Screenshot and document pointing data:
- - - -

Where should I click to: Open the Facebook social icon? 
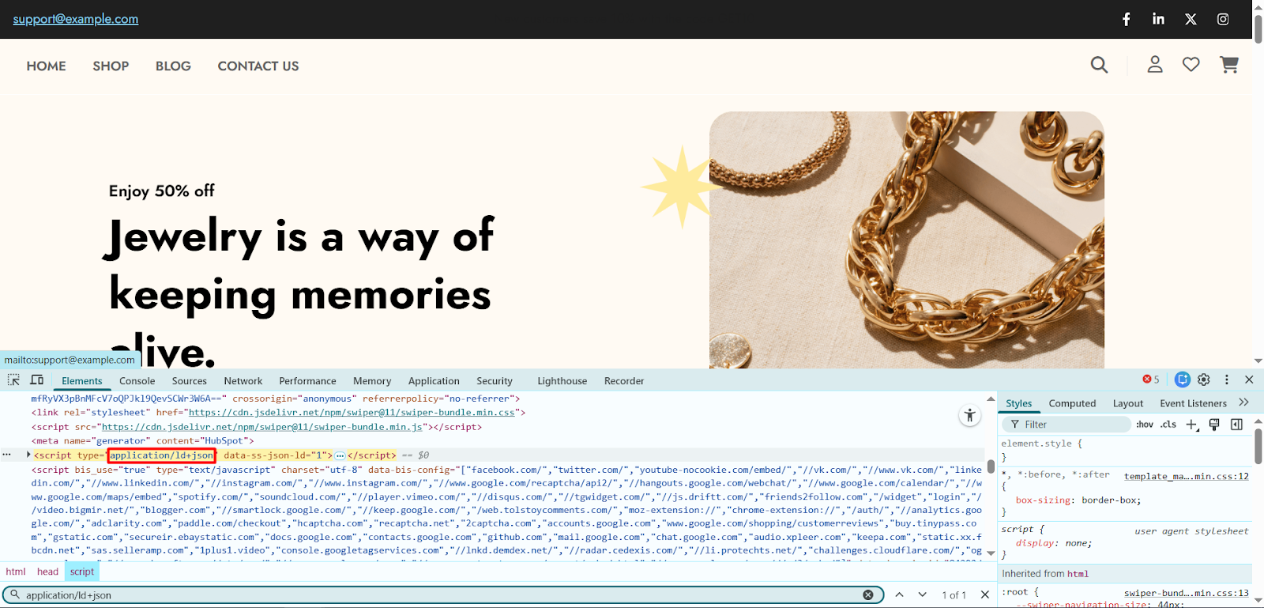[x=1127, y=19]
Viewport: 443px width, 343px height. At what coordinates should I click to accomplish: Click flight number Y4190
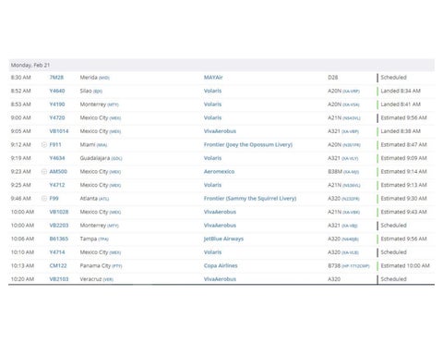coord(57,104)
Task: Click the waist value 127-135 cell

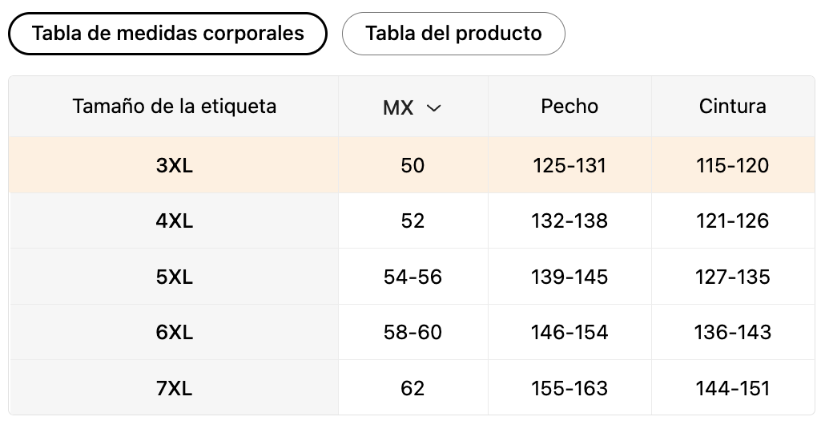Action: click(x=732, y=277)
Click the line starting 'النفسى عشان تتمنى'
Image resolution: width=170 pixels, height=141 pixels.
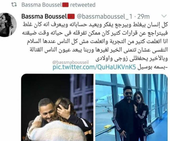pyautogui.click(x=98, y=50)
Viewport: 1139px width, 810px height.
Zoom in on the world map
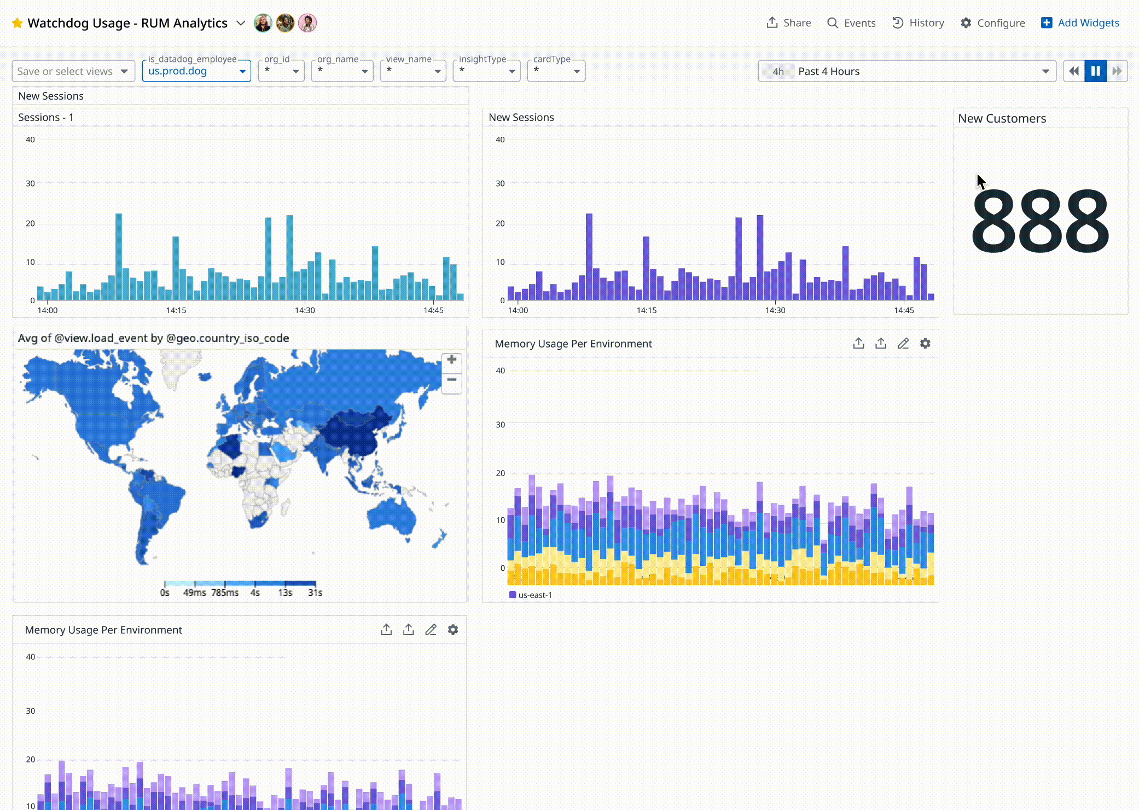[x=451, y=360]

- - - -

### Aim of the task
Turn the listing above into a numbered list, one line per item, skipping the blank lines. Leave the pictures out of the answer.

### The solution
1. Where should I click to: Open the Facebook social icon? 
2. [x=1127, y=19]
3. Viewport: 443px width, 343px height. At what coordinates should I click to accomplish: Click flight number Y4190
4. coord(57,104)
5. Task: Click the waist value 127-135 cell
6. Action: click(x=732, y=277)
7. Click the line starting 'النفسى عشان تتمنى'
8. Image resolution: width=170 pixels, height=141 pixels.
9. pyautogui.click(x=98, y=50)
10. Viewport: 1139px width, 810px height.
11. Zoom in on the world map
12. [x=451, y=360]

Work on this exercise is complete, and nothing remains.